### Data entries
* * *

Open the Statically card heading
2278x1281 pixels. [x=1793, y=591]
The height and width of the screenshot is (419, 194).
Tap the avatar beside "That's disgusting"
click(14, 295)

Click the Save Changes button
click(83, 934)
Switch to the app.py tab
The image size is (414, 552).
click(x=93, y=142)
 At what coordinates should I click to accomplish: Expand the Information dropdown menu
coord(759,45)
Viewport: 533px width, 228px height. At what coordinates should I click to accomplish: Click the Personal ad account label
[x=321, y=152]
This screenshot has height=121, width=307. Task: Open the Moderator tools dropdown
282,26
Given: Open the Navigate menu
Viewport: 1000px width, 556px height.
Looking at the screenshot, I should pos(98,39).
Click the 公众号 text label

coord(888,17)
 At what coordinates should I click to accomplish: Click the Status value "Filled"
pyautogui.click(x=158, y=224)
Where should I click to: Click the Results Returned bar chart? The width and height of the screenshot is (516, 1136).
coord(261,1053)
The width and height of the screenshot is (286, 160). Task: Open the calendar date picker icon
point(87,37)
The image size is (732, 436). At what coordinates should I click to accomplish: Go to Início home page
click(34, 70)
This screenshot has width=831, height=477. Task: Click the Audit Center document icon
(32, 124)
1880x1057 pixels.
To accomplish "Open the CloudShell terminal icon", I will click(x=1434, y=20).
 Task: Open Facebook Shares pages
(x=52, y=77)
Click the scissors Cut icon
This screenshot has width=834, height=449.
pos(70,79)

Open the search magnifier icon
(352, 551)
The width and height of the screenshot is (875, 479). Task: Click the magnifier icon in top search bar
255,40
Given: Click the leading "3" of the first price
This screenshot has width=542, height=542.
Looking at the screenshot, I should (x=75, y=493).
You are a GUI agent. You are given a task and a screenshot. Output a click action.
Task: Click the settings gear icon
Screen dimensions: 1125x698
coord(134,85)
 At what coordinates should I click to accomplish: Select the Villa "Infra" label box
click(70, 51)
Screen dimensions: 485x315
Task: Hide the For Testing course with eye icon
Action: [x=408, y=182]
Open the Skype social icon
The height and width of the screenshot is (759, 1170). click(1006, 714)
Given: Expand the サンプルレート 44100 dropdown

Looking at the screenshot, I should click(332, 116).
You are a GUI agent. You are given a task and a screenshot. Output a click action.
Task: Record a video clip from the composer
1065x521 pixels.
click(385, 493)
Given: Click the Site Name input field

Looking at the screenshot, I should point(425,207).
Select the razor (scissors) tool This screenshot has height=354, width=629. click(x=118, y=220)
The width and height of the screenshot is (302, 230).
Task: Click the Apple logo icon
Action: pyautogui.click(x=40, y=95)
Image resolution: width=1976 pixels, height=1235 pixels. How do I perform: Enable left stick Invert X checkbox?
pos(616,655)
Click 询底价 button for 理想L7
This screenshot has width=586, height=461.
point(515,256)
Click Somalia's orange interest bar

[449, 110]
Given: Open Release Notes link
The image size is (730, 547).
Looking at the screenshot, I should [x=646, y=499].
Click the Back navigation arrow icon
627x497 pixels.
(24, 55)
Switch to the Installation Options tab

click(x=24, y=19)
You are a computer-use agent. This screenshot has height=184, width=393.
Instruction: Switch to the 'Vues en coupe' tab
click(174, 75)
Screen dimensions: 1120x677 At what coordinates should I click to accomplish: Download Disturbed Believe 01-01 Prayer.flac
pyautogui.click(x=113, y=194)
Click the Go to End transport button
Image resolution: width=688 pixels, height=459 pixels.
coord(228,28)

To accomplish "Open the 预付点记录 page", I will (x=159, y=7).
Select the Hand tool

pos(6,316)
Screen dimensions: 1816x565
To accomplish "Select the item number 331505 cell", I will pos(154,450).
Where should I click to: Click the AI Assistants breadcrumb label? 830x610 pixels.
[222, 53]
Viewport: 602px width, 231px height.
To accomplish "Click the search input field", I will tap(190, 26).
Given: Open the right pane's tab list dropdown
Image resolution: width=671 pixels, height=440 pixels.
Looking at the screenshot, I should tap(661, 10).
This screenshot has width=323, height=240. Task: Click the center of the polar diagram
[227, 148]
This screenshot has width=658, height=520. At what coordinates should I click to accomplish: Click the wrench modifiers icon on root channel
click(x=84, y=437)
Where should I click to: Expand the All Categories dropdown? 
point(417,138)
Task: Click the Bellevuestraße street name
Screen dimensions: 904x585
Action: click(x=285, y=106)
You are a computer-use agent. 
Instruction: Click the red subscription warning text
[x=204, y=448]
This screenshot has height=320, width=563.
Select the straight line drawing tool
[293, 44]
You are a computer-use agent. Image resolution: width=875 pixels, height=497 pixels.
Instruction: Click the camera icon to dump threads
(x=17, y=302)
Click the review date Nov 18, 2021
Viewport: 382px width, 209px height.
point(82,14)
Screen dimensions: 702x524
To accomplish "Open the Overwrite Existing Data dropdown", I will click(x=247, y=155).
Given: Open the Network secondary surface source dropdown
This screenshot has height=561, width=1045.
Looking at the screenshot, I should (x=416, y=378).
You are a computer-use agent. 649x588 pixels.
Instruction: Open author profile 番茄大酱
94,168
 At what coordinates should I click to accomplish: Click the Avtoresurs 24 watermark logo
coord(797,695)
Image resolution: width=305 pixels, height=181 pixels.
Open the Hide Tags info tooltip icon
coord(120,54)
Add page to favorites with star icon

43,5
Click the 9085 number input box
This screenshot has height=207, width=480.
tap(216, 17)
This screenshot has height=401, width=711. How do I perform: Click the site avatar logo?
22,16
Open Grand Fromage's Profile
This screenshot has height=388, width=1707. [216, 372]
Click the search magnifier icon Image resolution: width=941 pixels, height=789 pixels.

* * *

### AIM
Convert the lines between the one holding "Click Somalia's orange interest bar" and the one holding "Looking at the screenshot, I should [x=646, y=499].", inclusive, into a two-column CSV with the headers instruction and reply, one row per request. Put each field in quotation marks and replace any line breaks with spaces.

### COMPLETE OUTPUT
instruction,reply
"Click Somalia's orange interest bar","[449, 110]"
"Given: Open Release Notes link The image size is (730, 547).","Looking at the screenshot, I should [x=646, y=499]."